Most 360s are built around a broad range of leadership competencies: communication, vision, strategic thinking, execution, developing others. That breadth is genuinely useful, particularly for identifying gaps across a leadership population or establishing a common development framework. But breadth has a tradeoff: it can diffuse the signal. A leader can score moderately across twenty competencies and walk away without understanding what is actually creating friction in their system.

This is why construct-specific 360s have gained traction — tools built around a more focused theoretical lens rather than a compiled list of best-practice behaviors. The Leadership Circle is the best-known example. It’s often mentioned alongside the DPI because it narrows the lens and touches on behaviors, reactive patterns, relational dynamics, how leaders show up under pressure that can appear to overlap with what the DPI measures.
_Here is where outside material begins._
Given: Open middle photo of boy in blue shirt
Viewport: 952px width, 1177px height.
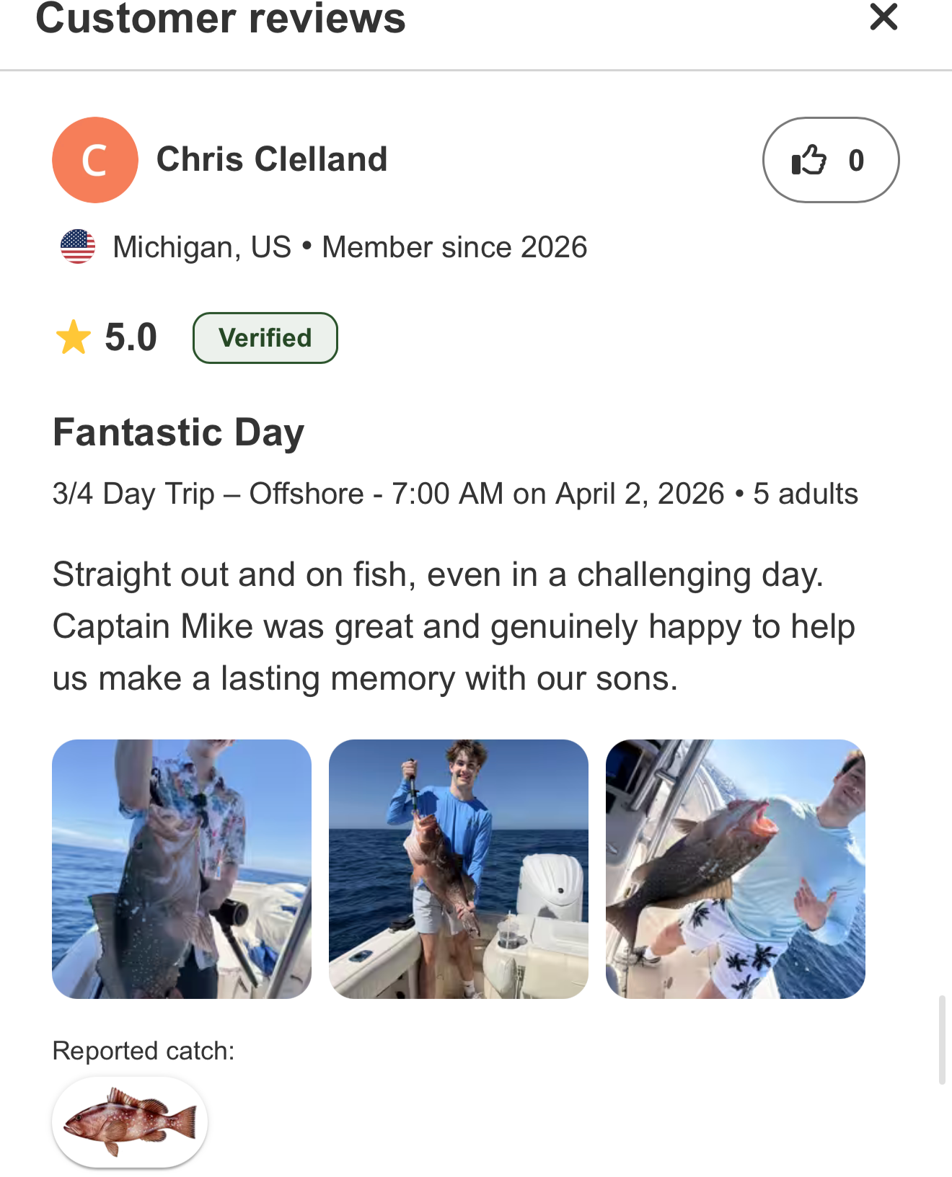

But the Leadership Circle’s underlying construct is developmental maturity. It measures where a leader sits on a continuum from reactive to creative leadership, rooted in adult development theory. The feedback it generates is fundamentally about the leader’s interior operating system — how evolved their leadership consciousness is, how much their behavior is driven by ego-protection versus purpose. That is a sophisticated and valuable lens. But it is still, at its core, an inward one.

The Diamond Power Index® turns the lens outward. Its construct is not how developed the leader is, but how their use of power and authority is experienced by the people around them. A leader can score at a high developmental level on the Leadership Circle — genuinely purpose-driven, values-led — and still be creating dynamics of dependency, exclusion, or disempowerment that the DPI would surface. Development and impact are not the same thing. The DPI measures the latter.

Where the Diamond Power Index® fits — and why it’s different

The Diamond Power Index® (DPI) is a 360-degree leadership diagnostic built around a single construct: power use in leadership, specifically, how a leader’s use of power and authority is experienced by the people around them.

That distinction matters, because power is not one leadership variable among many. It is the variable that shapes everything else. Who gets heard in meetings. Who gets access to development. Who gets held accountable and who doesn’t. Whose influence matters, and how it’s used.

Using seven empirically-validated dimensions, the DPI captures both how a leader experiences their own authority and agency internally, and how that use of authority lands on the people around them. The gap between those two pictures, self-perception and observer experience, is where the most important development conversations begin.

What this means in practice

Culture is a downstream effect of how leaders use power, day after day. If you’re trying to understand why your culture isn’t where you want it to be — why engagement is stuck, why certain teams underperform, why senior leadership dynamics feel politically charged — personality and style assessments will tell you a great deal about the individuals in the system. But they won’t penetrate the layer of employee experience. To shift culture, you need data on that: real, multi-rater, behaviorally-specific data on what leaders are actually producing in the people around them. That’s what the DPI provides.

It doesn’t replace the tools your organization already uses. It completes the picture. Comprehensive leadership development sequences move from self-understanding and self-management, through leadership style and behavior, and eventually to the question of impact,  how development has actually translated into changed behavior as experienced by others. The DPI is the rigorous, specific test of that final question.

A different kind of conversation

Most leaders, when they receive DPI data for the first time, describe it as clarifying in a way that other assessments haven’t been. Not because the feedback is harder, but because it surfaces dynamics that have been felt in the system — by their teams, their peers, their organizations — but never quite named.

That’s what the Diamond Power Index® makes possible: the tools to see power clearly, name it directly, and develop the skills to use it well.